SEPTEMBER 2008
Message from the
director
Terese Rainwater
It’s back-to-school time, and across the country, SSI states are seeing a new crop of Scholars start high school, and are preparing to introduce thousands of 8th graders to the value of a rigorous education. In the last several months, SSI has learned more about the value of that education from two equally important sources: the real world and research.
In late April SSI hosted the National Summit on Academic Rigor and Relevance in Boston, with the goal of examining the role and effectiveness of the business community in driving national education reform conversations and discussing policy efforts to increase academic rigor and to improve academic relevance in high school. In attendance were teams from 36 states and territories (including Alabama, Alaska, Arkansas, Arizona, Colorado, Connecticut, Florida, Georgia, Guam, Hawaii, Indiana, Iowa, Kentucky, Louisiana, Maine, Massachusetts, Maryland, Michigan, Minnesota, Mississippi, Missouri, New Hampshire, New Mexico, North Dakota, Oklahoma, Puerto Rico, Rhode Island, South Carolina, South Dakota, Tennessee, Texas, Utah, Virgin Islands, Virginia, West Virginia, and Wyoming). “Teams” is not a euphemism. State participants didn’t come to Boston to listen passively to keynote speakers but to work together. And they worked hard, convening each day to discuss the real-world challenges in their states and possible solutions. Thanks to such discussions, they’re making SSI and the principles behind it a working reality in their states – an impressive accomplishment.

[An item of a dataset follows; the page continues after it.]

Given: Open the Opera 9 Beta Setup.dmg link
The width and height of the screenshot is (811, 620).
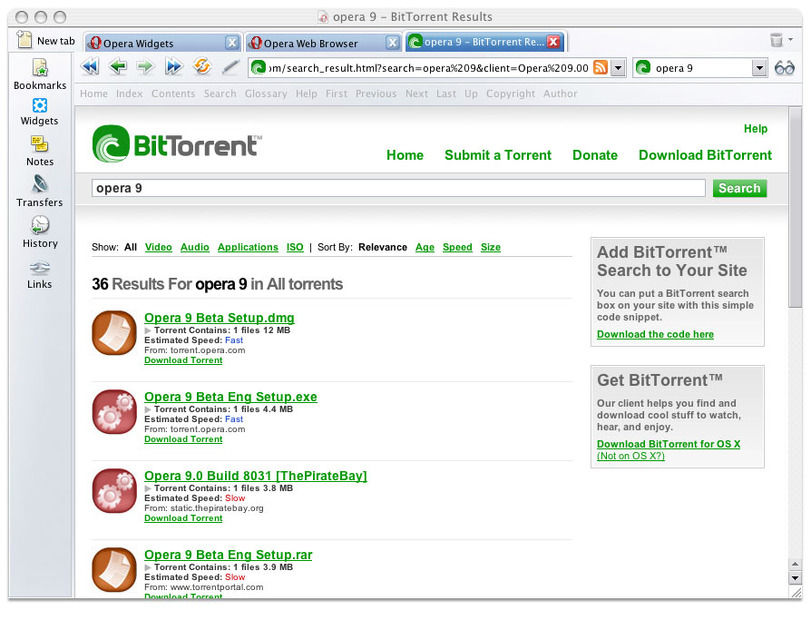Looking at the screenshot, I should pyautogui.click(x=219, y=318).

Equally impressive were the presentations by plenary speakers, including Leon Lederman, Nobel laureate in physics and resident scholar at the Illinois Math and Science Academy; Charles Kolb, president of the Committee for Economic Development; and Roy Romer, former governor of Colorado and superintendent of the Los Angeles Unified School District, now head of the Strong American Schools initiative. Lorena Riffo Jenson, chair of the Utah Hispanic Chamber of Commerce, headed up a panel on rigor and relevance that included Belle Wheelan, president of the Commission on Colleges of the Southern Association of Colleges and Schools; Mark Milliron, CEO of Catalyze Learning International; and Phyllis Hudecki, executive director of the Oklahoma Business and Education Coalition. To hear what the plenary speakers said and to read about the summit, visit our website, where we’ve posted the proceedings, along with video clips of the summit presentations.
The main take-away from the summit: SSI’s work is essential. And that finding was underlined by recent research by SSI evaluator Karen Paulson, a senior associate at the National Center for Higher Education Management Systems. Paulson found that SSI positively influences student plans to take a rigorous curriculum in high school, as well as positively influencing adult stakeholders (counselors, parents, teachers, business participants) regarding their perspective on the importance of the SSI core course of study – more evidence that as we head back to school, SSI is the right path to choose.
And as we show on the following pages – which report on SSI state partnership news from the last several months, as well as their plans for the future – it’s a path being chosen by more and more students. As kids head back to school, SSI states are expanding their programs to more schools and districts and providing more students with the information and opportunity to become State Scholars. We look forward to an exciting year.
One bit of sad news for us at SSI: our coworker Christian Martinez, who has been the State Scholars program coordinator since its inception at WICHE, is leaving to take a job at McREL (Mid-continent Research for Education and Learning), where he’ll be senior consultant for development. We’ll greatly miss his professionalism, his creativity and his fantastic sense of humor. We wish him the very best.